Get ready for offensive fireworks and perpetual motion tomorrow, Friday, when the Sunnyside Christian Knights unveil their new eight-man football team here for the first time.
Sunnyside Christian has played three games in this inaugural season, but tomorrow's tilt against Arlington, Ore. at Clem Senn Field at 7 p.m. will be the first in Sunnyside.
"From what I've witnessed, there are a lot more big plays that happen," said Sunnyside Christian Coach Ray Hernandez, in his first year helming an eight-man program after being a long-time gridiron assistant in Wapato.
All it takes, he says, is one seam and one player can go for six from anywhere on the field.
"Once a players gets out there's a good chance they're gone," he says. "You can expect big running plays. If you get outside, you just try to outrun everybody."
Sunnyside Christian has a quarterback, Steven Bosma, who has already shown opponents he can do just that.
"This is his first year in football," Hernandez said of Bosma, who pretty much every game flirts with reaching triple digits in both passing and rushing yardage. "He is a smart kid and a natural athlete."
Speaking of Bosma, Hernandez said appearances can be deceiving.
"He's not the biggest guy, in fact he's one of the lighter guys we have," the coach said. "But he's so quick and has such a big heart."
Hernandez added of his all-everything quarterback, "He doesn't give up and that shows on the field. It takes more than one guy to bring him down almost every time."
Hernandez said other players on offense to watch for on Sunnyside Christian's 18-player line-up include pass catchers Steven Broersma and Kevin DeJong, as well as tailback John den Hoed.
On defense, the coach says to keep an eye on middle linebacker Ryker Van Belle, defensive end Ryan Burton and noseguard/defensive tackle Jackson Haak.

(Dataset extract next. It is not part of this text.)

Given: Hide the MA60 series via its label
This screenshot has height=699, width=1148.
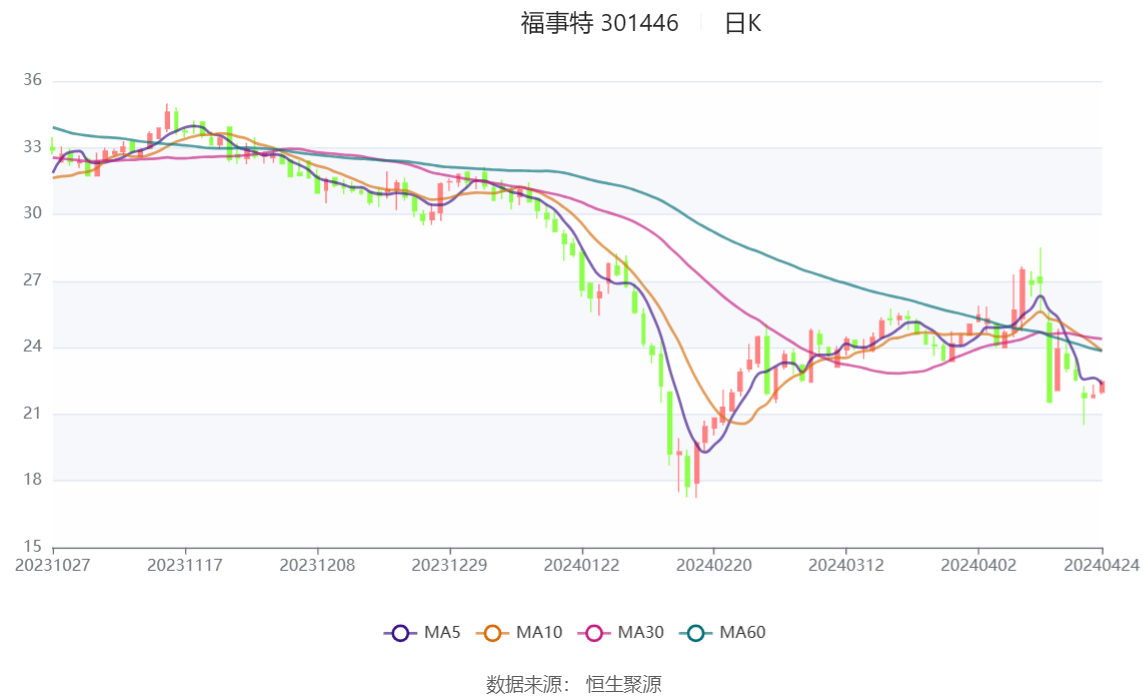Looking at the screenshot, I should click(743, 632).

In the eight-man scheme of things, Sunnyside Christian's offense typically features two ends in place of where you would typically see tackles, Hernandez said.
Eight-man rules require the offense to have five players on the line of scrimmage, which means teams typically don't line up with traditional receiver formations. The ends, Hernandez explains, will often serve as receivers to provide a passing outlet.
Fans tomorrow night can also expect to see some new defensive wrinkles because of the eight-man game.
"A lot of times your corners are linebackers," Hernandez noted. "They have to play a double role. You won't see a traditional cornerback."
He said eight-man defensive schemes often feature "a lot of man coverage." Up front, the defense must have at least three players on the line of scrimmage. Sunnyside Christian this season has rotated between having a three and four man front, with some success.
The field dimensions and rest of the rules are just the same as traditional 11-man football, though the eight-man game does have a 45-point mercy rule. If one team gains a 45-point lead the game is called.
The only two exceptions are if it's in the first half - in which case the offense gets one series in the second half to trim the lead - or if both coaches agree beforehand to continue playing.
Hernandez said Sunnyside Christian's players are ready to take the wraps off the school's first-ever football game in front of its first-ever home crowd.
"The kids are excited about it because all their friends and family are going to be there, probably the whole school will be there," he said.
The entire Sunnyside community is invited to watch the contest. After all, if it's Friday night, it's high school football under the lights.
"It's regular football with the excitement that comes with it," said Hernandez.